God’s own people now in exile?
There is a striking contrast here with the first part of the chapter on idolatry that concluded with Israel and God belonging to each other (Jer 10:16). It is all the more shocking that the people who had access and close claim on the living Lord are now called to gather their belongings into a bundle as they will be violently thrown out of the land (Jer 10:17-18). Exilic readers would have pondered this very question: How could they, God’s very own people, have been removed from the land that God had promised them? Yet, the very juxtaposition of these two parts gives the answer in that Israel chose the worship of incompetent and dead idols over the true and living God. Coming to this recognition will be at the heart of Israel’s repentance, but first they must go through the terrible agony of the loss of their homeland.
On the road to recovery
The lament that follows is in the first person, but the reference to ‘sons’ indicates a communal speech (Jer 10:19-20). The sufferings are described as an injury, a sickness (there is no confession of sin yet) and the concern is for the loss of home and family (vv.19-20). Understandably, God’s people will not be able to see beyond their immediate pain in the initial shock.
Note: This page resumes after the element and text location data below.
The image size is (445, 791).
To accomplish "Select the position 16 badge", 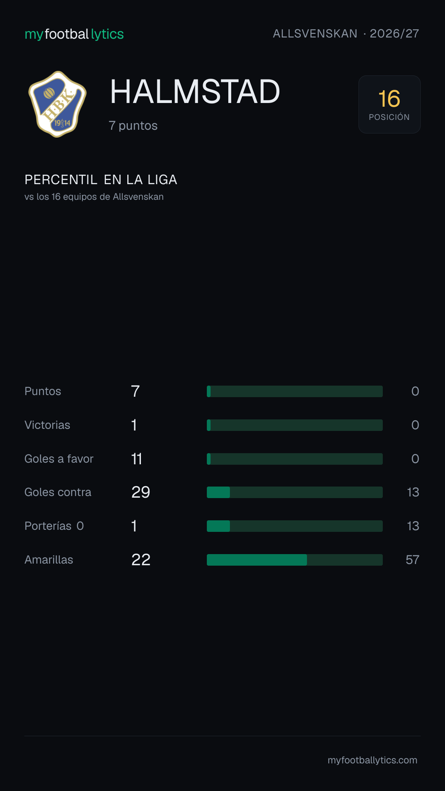I will (389, 104).
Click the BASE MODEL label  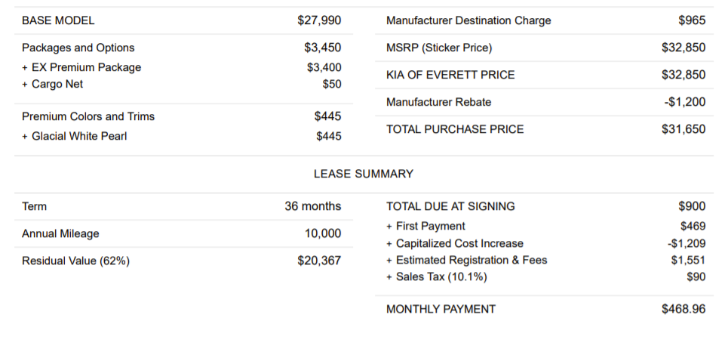58,20
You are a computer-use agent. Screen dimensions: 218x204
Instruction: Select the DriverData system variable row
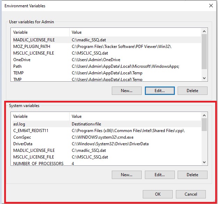point(23,144)
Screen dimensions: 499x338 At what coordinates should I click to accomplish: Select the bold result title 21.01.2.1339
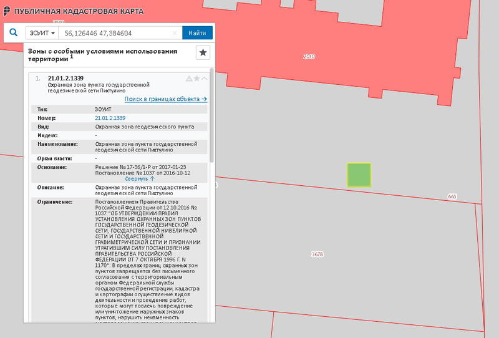tap(65, 78)
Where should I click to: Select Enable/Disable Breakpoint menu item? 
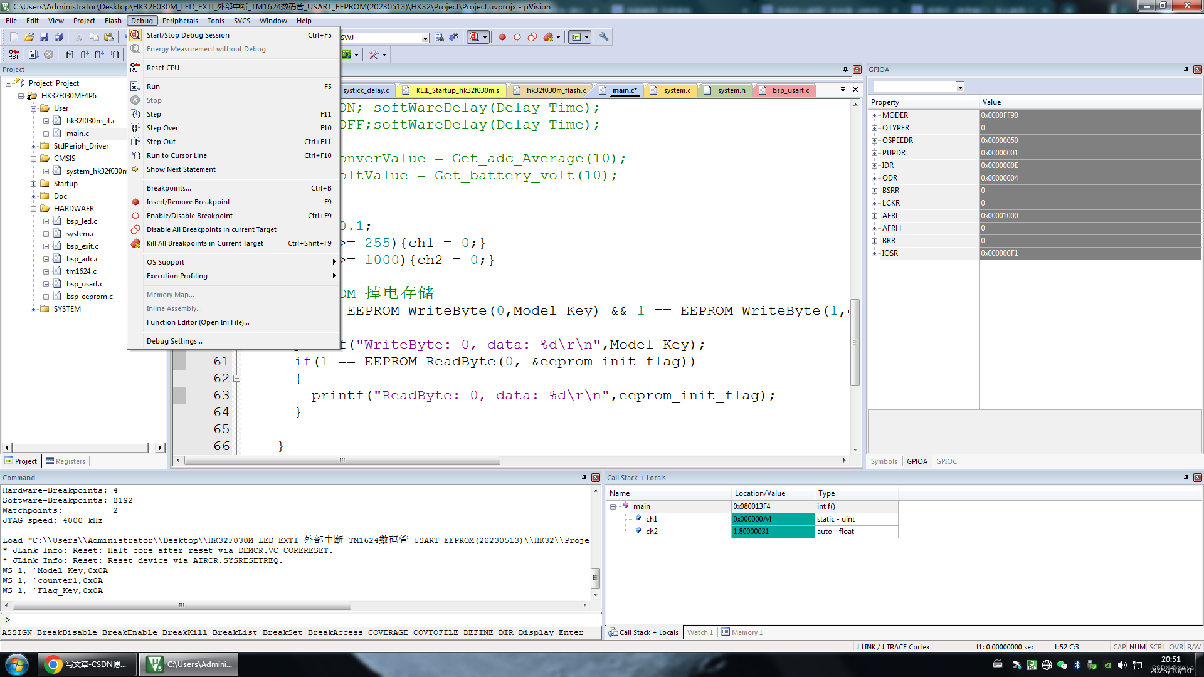[189, 215]
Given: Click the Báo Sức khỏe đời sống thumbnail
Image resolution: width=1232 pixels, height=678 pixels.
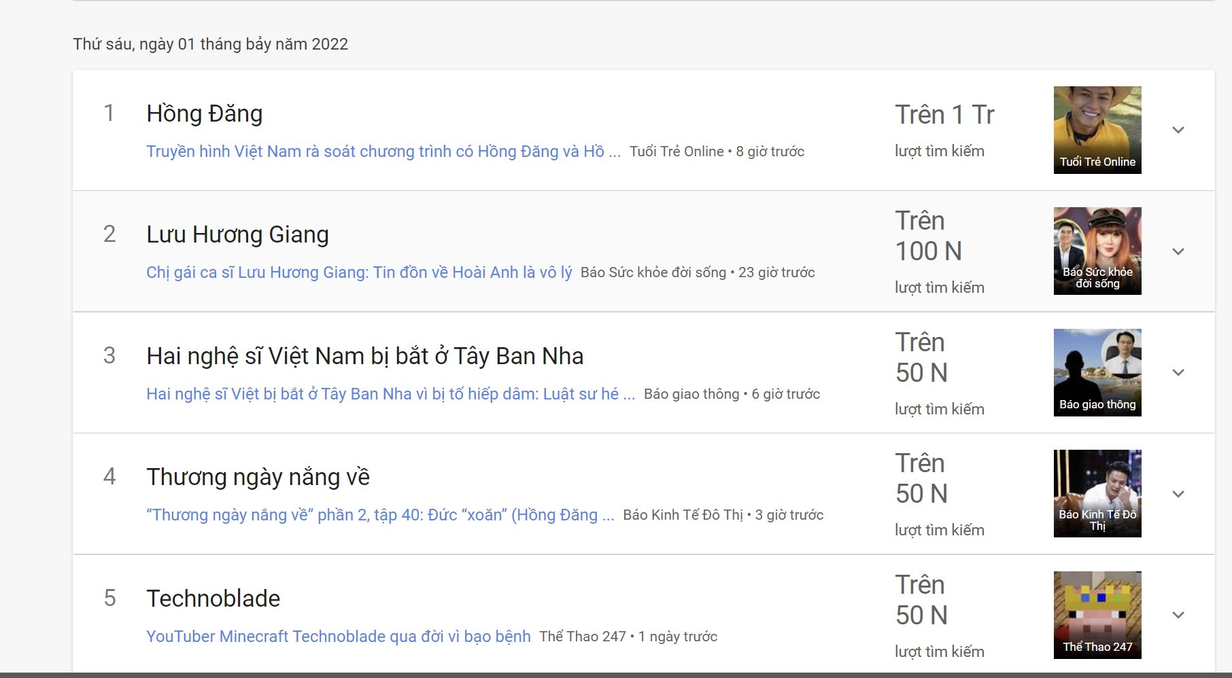Looking at the screenshot, I should tap(1097, 251).
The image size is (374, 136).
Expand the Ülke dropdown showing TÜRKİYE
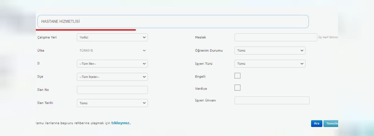(x=112, y=50)
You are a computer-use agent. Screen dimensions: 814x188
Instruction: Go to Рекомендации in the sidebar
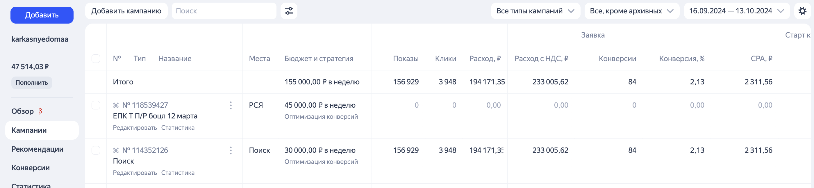(x=37, y=149)
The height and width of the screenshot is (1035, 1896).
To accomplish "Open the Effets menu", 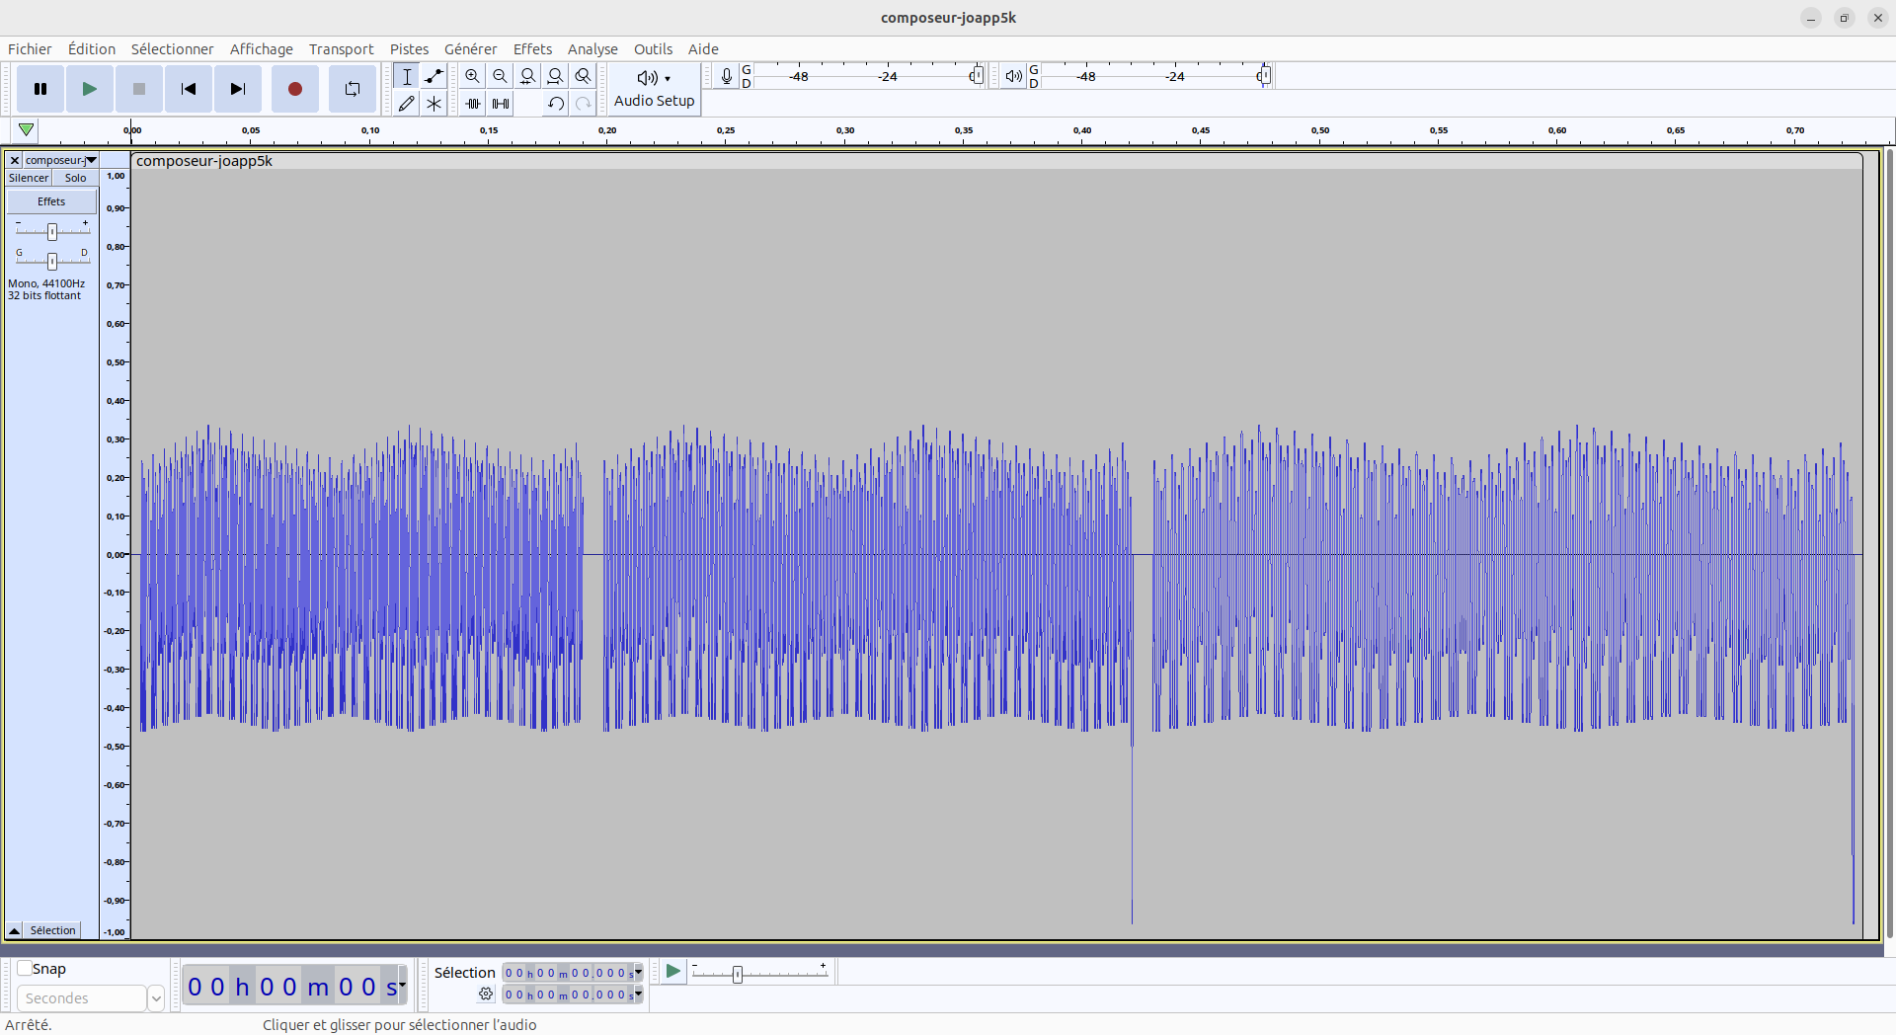I will tap(531, 49).
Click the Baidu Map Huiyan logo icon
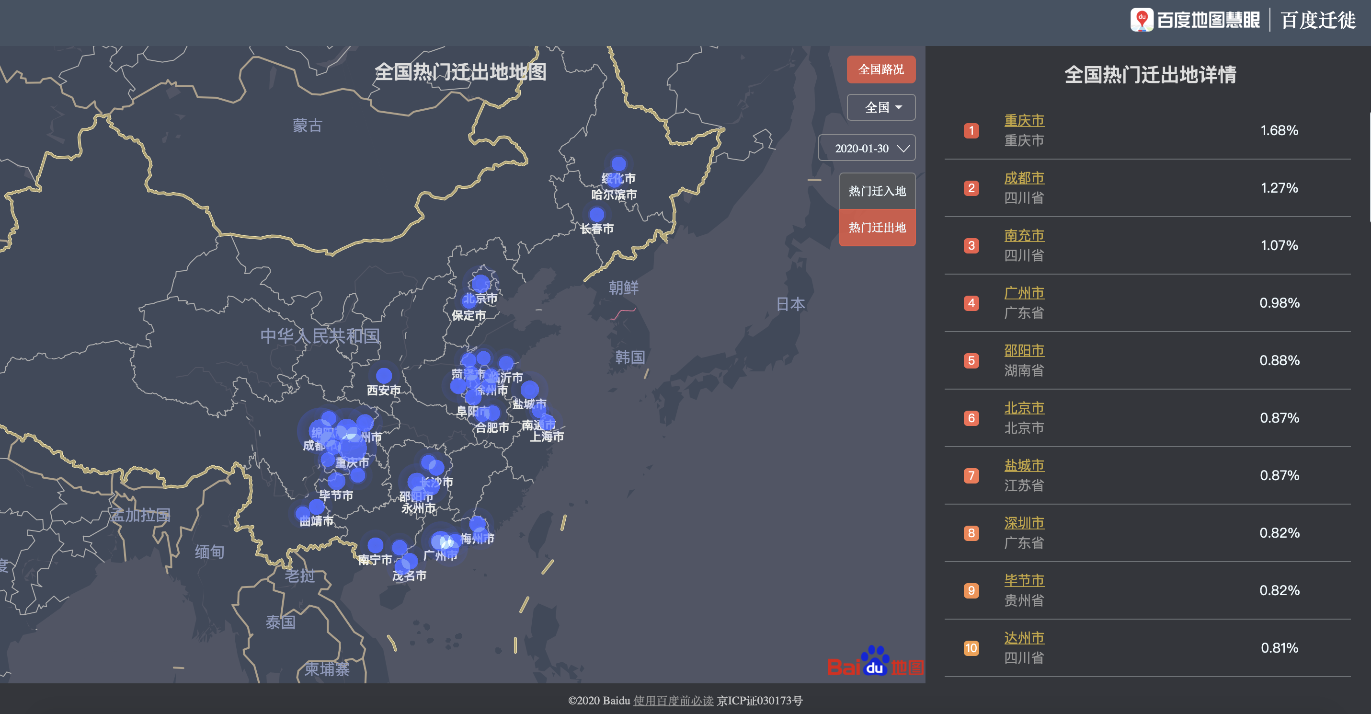 (x=1142, y=20)
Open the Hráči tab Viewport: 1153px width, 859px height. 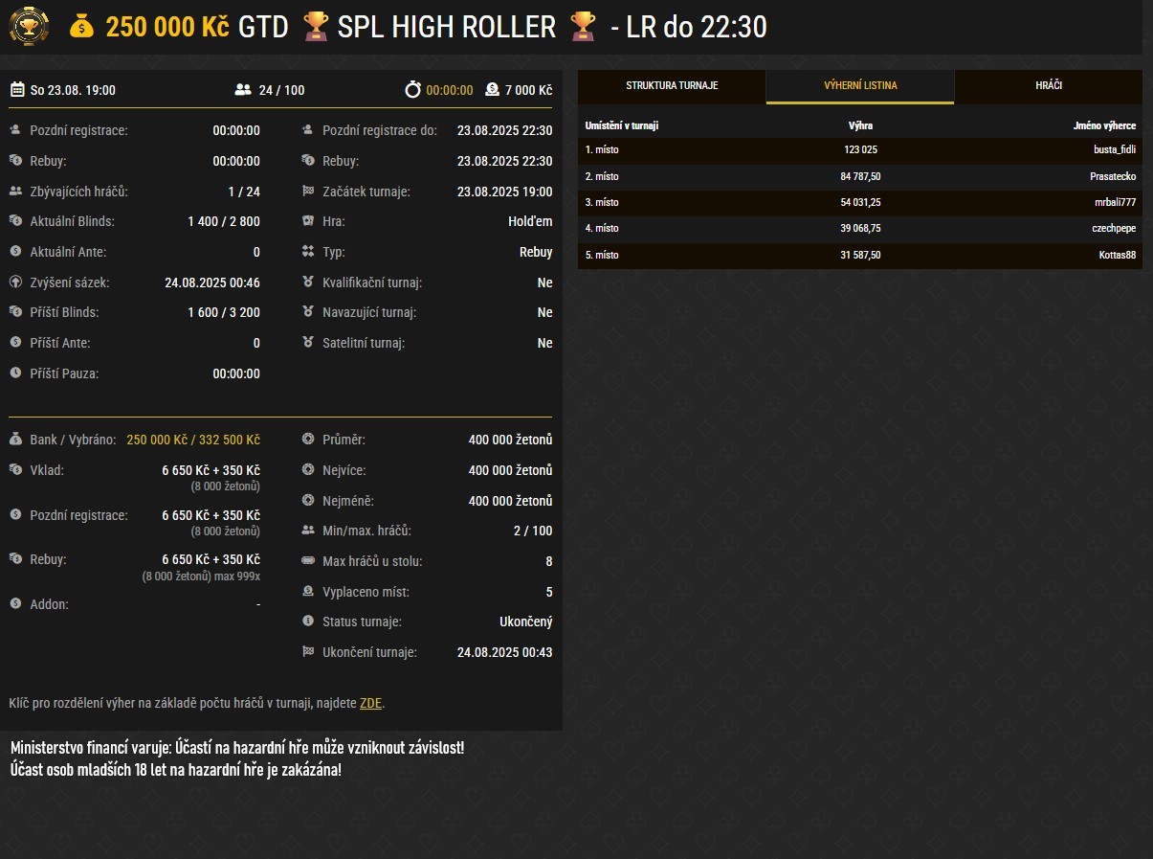1048,86

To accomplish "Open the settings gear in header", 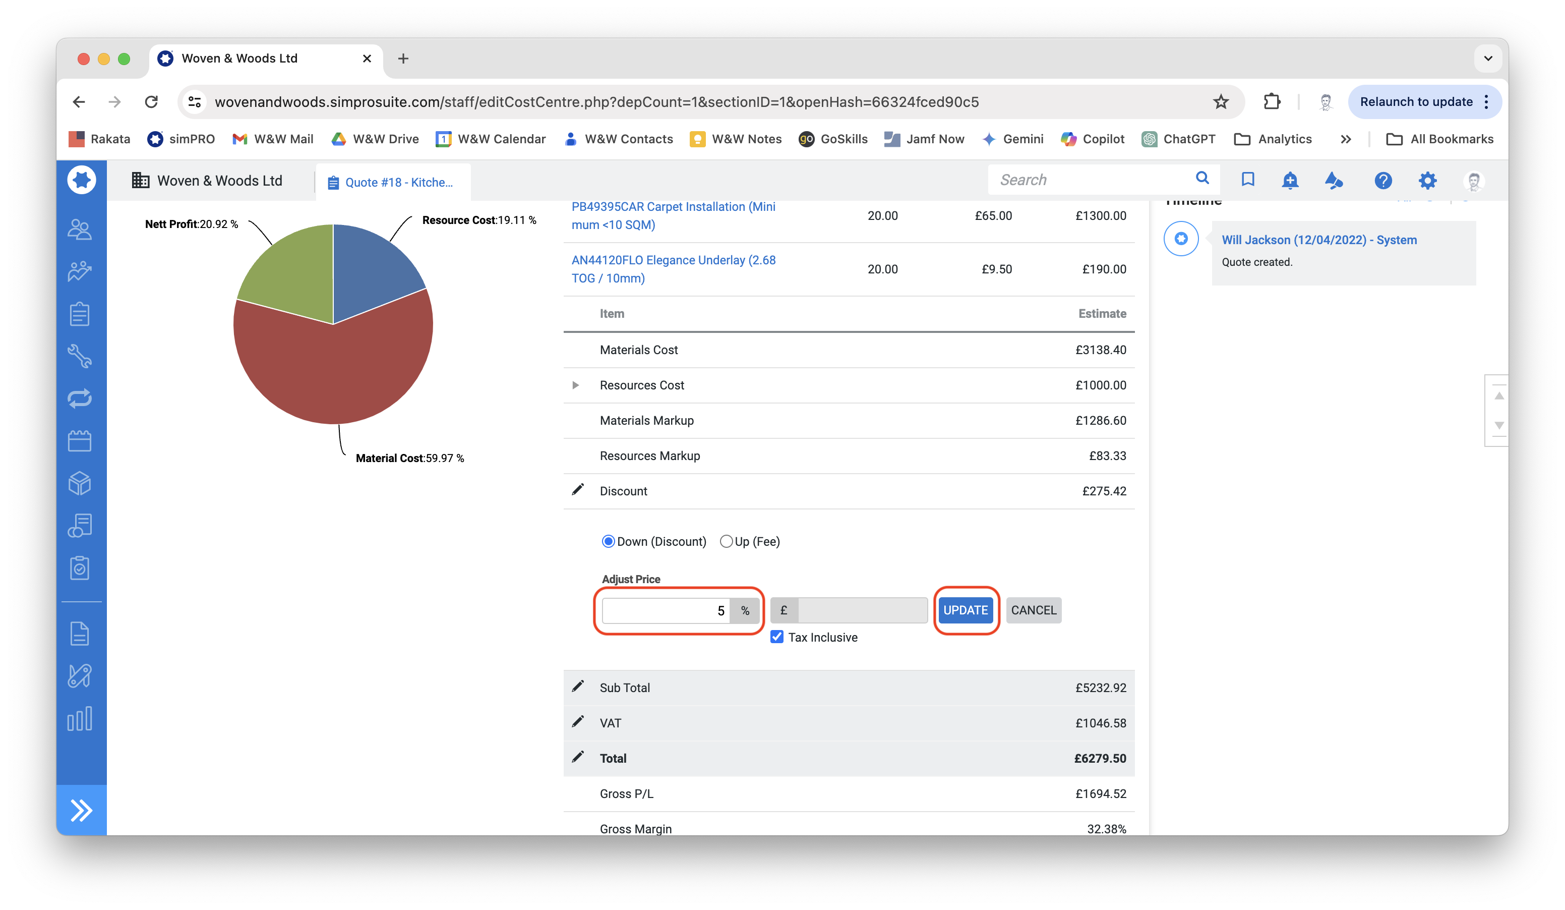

Nevertheless, acceptance of the distress as something to be borne (v.19) is their first step on the road to recovery. Jeremiah voices in addition the greater responsibility of the ‘shepherds’, often a term used of kings and sometimes of leaders more generally, whose poor decisions led to the exile (the scattering of the flock; Jer 10:21). While this is not an excuse for the people, it does clarify the severity of the problem: those who were in the best position to know God’s law, and hence His will, refused to seek the Lord. This explanation is followed by another switch in focus back to the inescapable advance of the enemy from the north and the desolation they will inflict (Jer 10:22).
Self-sufficiency and the will of God
In all this back and forth, Israel is not in a place to repent yet and so Jeremiah’s words on behalf of the people give voice to the attitude needed. The prophet knows that human beings are not in control of their destiny, their life is not their own (Jer 10:23). Israel’s fate will have to spiral out of control before they will let go of trying to set their course. It is in brokenness that correction can be accepted, even invited, but the prophet pleads that God may not destroy His people entirely (Jer 10:24). The call for judgment on those who ‘devoured’ Israel may sound vengeful to our ears, but in the OT understanding it is just the opposite because it leaves justice in God’s hand (Deut 32:35; Prov 25:21-22; Rom 12:19-20).
This section with its constant change of focus makes for jerky reading, but it reflects well the mixture of thoughts and emotions as we move towards God: the fear of consequences, grief over loss, the acknowledgement that these sufferings must be borne, the glimpses of recognition as to the cause, the sense of inevitability. Wherever we find ourselves in the relationship with God, the testimony of voices on the road to recovery teach us that the turning point comes when we let go of self-sufficiency both in determining our own fate and those of others and submit ourselves to the gracious will of God.